(Data for locating described items)
=======

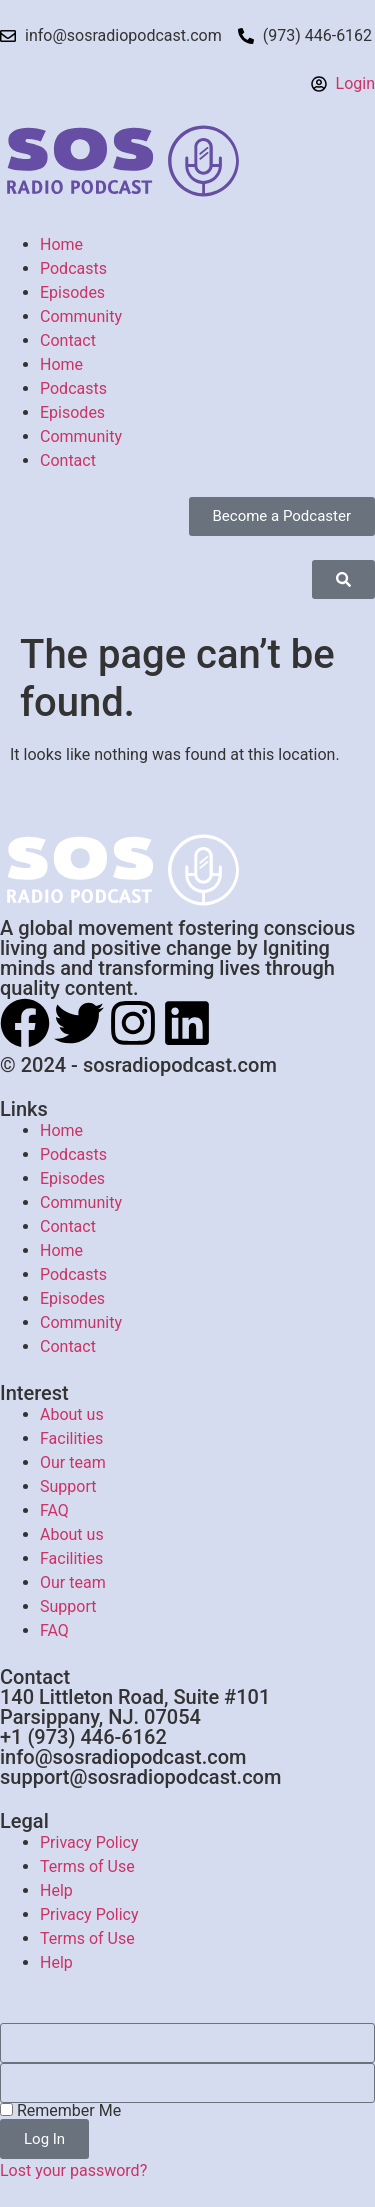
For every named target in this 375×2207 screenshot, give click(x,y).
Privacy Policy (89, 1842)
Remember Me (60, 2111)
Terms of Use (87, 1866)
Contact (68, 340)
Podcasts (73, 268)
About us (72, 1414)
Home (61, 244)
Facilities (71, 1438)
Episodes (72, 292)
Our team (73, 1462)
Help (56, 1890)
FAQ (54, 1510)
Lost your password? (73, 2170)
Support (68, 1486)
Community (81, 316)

=======

> _What the task requires_
Identify each line in the data above that contains the word "screenshot", and copy every such line in full.

> _Solution_
For every named target in this 375×2207 screenshot, give click(x,y).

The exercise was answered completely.